[Collected data entries]
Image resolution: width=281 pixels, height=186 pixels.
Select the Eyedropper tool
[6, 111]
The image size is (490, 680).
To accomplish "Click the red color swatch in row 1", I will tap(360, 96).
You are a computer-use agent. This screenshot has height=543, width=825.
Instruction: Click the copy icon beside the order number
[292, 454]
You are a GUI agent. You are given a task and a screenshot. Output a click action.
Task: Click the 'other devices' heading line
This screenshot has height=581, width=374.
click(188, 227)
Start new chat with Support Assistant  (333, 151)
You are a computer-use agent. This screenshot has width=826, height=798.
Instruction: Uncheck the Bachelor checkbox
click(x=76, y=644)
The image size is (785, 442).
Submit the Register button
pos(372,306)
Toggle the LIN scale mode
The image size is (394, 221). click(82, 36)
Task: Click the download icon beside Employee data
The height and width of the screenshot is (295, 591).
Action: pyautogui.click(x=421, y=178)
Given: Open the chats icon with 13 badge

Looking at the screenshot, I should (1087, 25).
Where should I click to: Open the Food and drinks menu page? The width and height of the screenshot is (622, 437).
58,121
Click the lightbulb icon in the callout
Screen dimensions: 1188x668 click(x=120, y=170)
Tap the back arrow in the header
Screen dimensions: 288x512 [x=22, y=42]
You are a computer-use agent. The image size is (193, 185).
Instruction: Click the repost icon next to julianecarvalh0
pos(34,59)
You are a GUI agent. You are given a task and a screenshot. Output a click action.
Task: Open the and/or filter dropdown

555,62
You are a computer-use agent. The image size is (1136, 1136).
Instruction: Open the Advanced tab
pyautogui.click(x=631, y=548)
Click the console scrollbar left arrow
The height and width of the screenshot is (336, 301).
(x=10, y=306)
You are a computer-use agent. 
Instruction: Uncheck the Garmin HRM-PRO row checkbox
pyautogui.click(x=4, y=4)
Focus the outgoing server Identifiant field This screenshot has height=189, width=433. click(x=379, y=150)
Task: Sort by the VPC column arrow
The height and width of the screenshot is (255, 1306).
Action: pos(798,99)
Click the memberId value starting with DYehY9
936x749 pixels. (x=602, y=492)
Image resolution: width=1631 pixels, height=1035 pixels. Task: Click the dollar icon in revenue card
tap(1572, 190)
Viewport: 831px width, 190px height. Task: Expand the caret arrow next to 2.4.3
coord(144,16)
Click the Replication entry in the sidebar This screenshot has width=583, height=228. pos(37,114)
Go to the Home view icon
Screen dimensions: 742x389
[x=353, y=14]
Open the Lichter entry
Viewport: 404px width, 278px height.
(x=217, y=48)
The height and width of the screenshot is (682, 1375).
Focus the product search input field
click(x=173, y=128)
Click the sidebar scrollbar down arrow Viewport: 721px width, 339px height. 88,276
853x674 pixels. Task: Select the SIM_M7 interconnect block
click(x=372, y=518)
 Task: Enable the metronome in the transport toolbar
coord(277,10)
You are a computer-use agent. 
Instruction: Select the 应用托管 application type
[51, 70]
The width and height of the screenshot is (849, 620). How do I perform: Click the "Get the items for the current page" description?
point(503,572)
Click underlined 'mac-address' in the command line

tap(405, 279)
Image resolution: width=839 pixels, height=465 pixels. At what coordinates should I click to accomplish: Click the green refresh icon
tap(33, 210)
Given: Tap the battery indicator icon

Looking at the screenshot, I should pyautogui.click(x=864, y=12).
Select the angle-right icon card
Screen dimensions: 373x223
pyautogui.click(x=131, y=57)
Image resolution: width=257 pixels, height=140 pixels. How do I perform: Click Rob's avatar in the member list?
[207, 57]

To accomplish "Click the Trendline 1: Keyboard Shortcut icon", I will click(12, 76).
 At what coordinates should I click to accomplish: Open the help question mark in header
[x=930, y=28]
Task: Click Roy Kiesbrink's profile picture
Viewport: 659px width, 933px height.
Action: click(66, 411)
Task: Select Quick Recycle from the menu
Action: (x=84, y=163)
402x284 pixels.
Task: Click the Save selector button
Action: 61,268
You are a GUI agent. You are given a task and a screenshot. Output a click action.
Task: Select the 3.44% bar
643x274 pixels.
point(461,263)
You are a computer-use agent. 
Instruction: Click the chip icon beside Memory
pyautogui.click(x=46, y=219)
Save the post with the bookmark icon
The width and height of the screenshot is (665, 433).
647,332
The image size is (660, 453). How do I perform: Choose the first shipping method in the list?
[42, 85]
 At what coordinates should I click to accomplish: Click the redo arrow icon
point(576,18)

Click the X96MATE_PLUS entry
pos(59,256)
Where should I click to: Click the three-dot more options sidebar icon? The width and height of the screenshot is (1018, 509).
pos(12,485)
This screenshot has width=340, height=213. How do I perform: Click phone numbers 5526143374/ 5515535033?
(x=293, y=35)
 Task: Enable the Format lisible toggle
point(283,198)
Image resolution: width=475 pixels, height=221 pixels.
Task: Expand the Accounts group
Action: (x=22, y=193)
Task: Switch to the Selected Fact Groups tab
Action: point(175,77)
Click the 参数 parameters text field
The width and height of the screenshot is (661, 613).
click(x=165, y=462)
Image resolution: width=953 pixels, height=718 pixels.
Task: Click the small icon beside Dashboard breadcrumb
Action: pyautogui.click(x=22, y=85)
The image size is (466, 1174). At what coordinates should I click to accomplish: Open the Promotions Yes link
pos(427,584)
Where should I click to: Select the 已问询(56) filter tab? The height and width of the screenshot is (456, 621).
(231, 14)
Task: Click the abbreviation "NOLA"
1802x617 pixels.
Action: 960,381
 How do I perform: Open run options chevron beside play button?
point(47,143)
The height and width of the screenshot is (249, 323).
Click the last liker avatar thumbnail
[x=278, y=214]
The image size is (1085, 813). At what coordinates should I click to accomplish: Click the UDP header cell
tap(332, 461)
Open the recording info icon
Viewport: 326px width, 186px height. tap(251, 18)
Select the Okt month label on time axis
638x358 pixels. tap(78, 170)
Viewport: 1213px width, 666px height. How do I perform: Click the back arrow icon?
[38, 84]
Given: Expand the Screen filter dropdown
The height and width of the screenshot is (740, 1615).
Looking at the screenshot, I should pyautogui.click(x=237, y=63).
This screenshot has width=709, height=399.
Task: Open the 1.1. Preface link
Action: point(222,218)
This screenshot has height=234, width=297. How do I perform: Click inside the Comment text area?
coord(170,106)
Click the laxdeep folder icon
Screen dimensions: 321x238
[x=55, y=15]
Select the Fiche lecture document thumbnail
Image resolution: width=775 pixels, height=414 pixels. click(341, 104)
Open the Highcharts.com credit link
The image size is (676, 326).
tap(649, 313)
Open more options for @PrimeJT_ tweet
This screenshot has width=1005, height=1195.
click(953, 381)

ABOUT THIS EXERCISE:
Each line of the data above is to be duplicated exactly.

ANSWER:
Image resolution: width=281 pixels, height=186 pixels.
Select the Eyedropper tool
[6, 111]
The image size is (490, 680).
To accomplish "Click the red color swatch in row 1", I will tap(360, 96).
You are a computer-use agent. This screenshot has height=543, width=825.
Instruction: Click the copy icon beside the order number
[292, 454]
You are a GUI agent. You are given a task and a screenshot. Output a click action.
Task: Click the 'other devices' heading line
This screenshot has height=581, width=374.
click(188, 227)
Start new chat with Support Assistant  (333, 151)
You are a computer-use agent. This screenshot has width=826, height=798.
Instruction: Uncheck the Bachelor checkbox
click(x=76, y=644)
The image size is (785, 442).
Submit the Register button
pos(372,306)
Toggle the LIN scale mode
The image size is (394, 221). click(82, 36)
Task: Click the download icon beside Employee data
The height and width of the screenshot is (295, 591).
Action: pyautogui.click(x=421, y=178)
Given: Open the chats icon with 13 badge

Looking at the screenshot, I should (1087, 25).
Where should I click to: Open the Food and drinks menu page? The width and height of the screenshot is (622, 437).
58,121
Click the lightbulb icon in the callout
Screen dimensions: 1188x668 click(x=120, y=170)
Tap the back arrow in the header
Screen dimensions: 288x512 [x=22, y=42]
You are a computer-use agent. The image size is (193, 185).
Instruction: Click the repost icon next to julianecarvalh0
pos(34,59)
You are a GUI agent. You are given a task and a screenshot. Output a click action.
Task: Open the and/or filter dropdown

555,62
You are a computer-use agent. The image size is (1136, 1136).
Instruction: Open the Advanced tab
pyautogui.click(x=631, y=548)
Click the console scrollbar left arrow
The height and width of the screenshot is (336, 301).
(x=10, y=306)
You are a computer-use agent. 
Instruction: Uncheck the Garmin HRM-PRO row checkbox
pyautogui.click(x=4, y=4)
Focus the outgoing server Identifiant field This screenshot has height=189, width=433. click(x=379, y=150)
Task: Sort by the VPC column arrow
The height and width of the screenshot is (255, 1306).
Action: pos(798,99)
Click the memberId value starting with DYehY9
936x749 pixels. (x=602, y=492)
Image resolution: width=1631 pixels, height=1035 pixels. Task: Click the dollar icon in revenue card
tap(1572, 190)
Viewport: 831px width, 190px height. Task: Expand the caret arrow next to 2.4.3
coord(144,16)
Click the Replication entry in the sidebar This screenshot has width=583, height=228. pos(37,114)
Go to the Home view icon
Screen dimensions: 742x389
[x=353, y=14]
Open the Lichter entry
Viewport: 404px width, 278px height.
(x=217, y=48)
The height and width of the screenshot is (682, 1375).
Focus the product search input field
click(x=173, y=128)
Click the sidebar scrollbar down arrow Viewport: 721px width, 339px height. 88,276
853x674 pixels. Task: Select the SIM_M7 interconnect block
click(x=372, y=518)
 Task: Enable the metronome in the transport toolbar
coord(277,10)
You are a computer-use agent. 
Instruction: Select the 应用托管 application type
[51, 70]
The width and height of the screenshot is (849, 620). How do I perform: Click the "Get the items for the current page" description?
point(503,572)
Click underlined 'mac-address' in the command line

tap(405, 279)
Image resolution: width=839 pixels, height=465 pixels. At what coordinates should I click to accomplish: Click the green refresh icon
tap(33, 210)
Given: Tap the battery indicator icon

Looking at the screenshot, I should pyautogui.click(x=864, y=12).
Select the angle-right icon card
Screen dimensions: 373x223
pyautogui.click(x=131, y=57)
Image resolution: width=257 pixels, height=140 pixels. How do I perform: Click Rob's avatar in the member list?
[207, 57]

To accomplish "Click the Trendline 1: Keyboard Shortcut icon", I will click(12, 76).
 At what coordinates should I click to accomplish: Open the help question mark in header
[x=930, y=28]
Task: Click Roy Kiesbrink's profile picture
Viewport: 659px width, 933px height.
Action: click(66, 411)
Task: Select Quick Recycle from the menu
Action: (x=84, y=163)
402x284 pixels.
Task: Click the Save selector button
Action: 61,268
You are a GUI agent. You are given a task and a screenshot. Output a click action.
Task: Select the 3.44% bar
643x274 pixels.
point(461,263)
You are a computer-use agent. 
Instruction: Click the chip icon beside Memory
pyautogui.click(x=46, y=219)
Save the post with the bookmark icon
The width and height of the screenshot is (665, 433).
647,332
The image size is (660, 453). How do I perform: Choose the first shipping method in the list?
[42, 85]
 At what coordinates should I click to accomplish: Click the redo arrow icon
point(576,18)

Click the X96MATE_PLUS entry
pos(59,256)
Where should I click to: Click the three-dot more options sidebar icon? The width and height of the screenshot is (1018, 509).
pos(12,485)
This screenshot has width=340, height=213. How do I perform: Click phone numbers 5526143374/ 5515535033?
(x=293, y=35)
 Task: Enable the Format lisible toggle
point(283,198)
Image resolution: width=475 pixels, height=221 pixels.
Task: Expand the Accounts group
Action: (x=22, y=193)
Task: Switch to the Selected Fact Groups tab
Action: point(175,77)
Click the 参数 parameters text field
The width and height of the screenshot is (661, 613).
click(x=165, y=462)
Image resolution: width=953 pixels, height=718 pixels.
Task: Click the small icon beside Dashboard breadcrumb
Action: pyautogui.click(x=22, y=85)
The image size is (466, 1174). At what coordinates should I click to accomplish: Open the Promotions Yes link
pos(427,584)
Where should I click to: Select the 已问询(56) filter tab? The height and width of the screenshot is (456, 621).
(231, 14)
Task: Click the abbreviation "NOLA"
1802x617 pixels.
Action: 960,381
 How do I perform: Open run options chevron beside play button?
point(47,143)
The height and width of the screenshot is (249, 323).
Click the last liker avatar thumbnail
[x=278, y=214]
The image size is (1085, 813). At what coordinates should I click to accomplish: Click the UDP header cell
tap(332, 461)
Open the recording info icon
Viewport: 326px width, 186px height. tap(251, 18)
Select the Okt month label on time axis
638x358 pixels. tap(78, 170)
Viewport: 1213px width, 666px height. How do I perform: Click the back arrow icon?
[38, 84]
Given: Expand the Screen filter dropdown
The height and width of the screenshot is (740, 1615).
Looking at the screenshot, I should pyautogui.click(x=237, y=63).
This screenshot has width=709, height=399.
Task: Open the 1.1. Preface link
Action: point(222,218)
This screenshot has height=234, width=297. How do I perform: Click inside the Comment text area?
coord(170,106)
Click the laxdeep folder icon
Screen dimensions: 321x238
[x=55, y=15]
Select the Fiche lecture document thumbnail
Image resolution: width=775 pixels, height=414 pixels. click(341, 104)
Open the Highcharts.com credit link
The image size is (676, 326).
tap(649, 313)
Open more options for @PrimeJT_ tweet
This screenshot has width=1005, height=1195.
click(953, 381)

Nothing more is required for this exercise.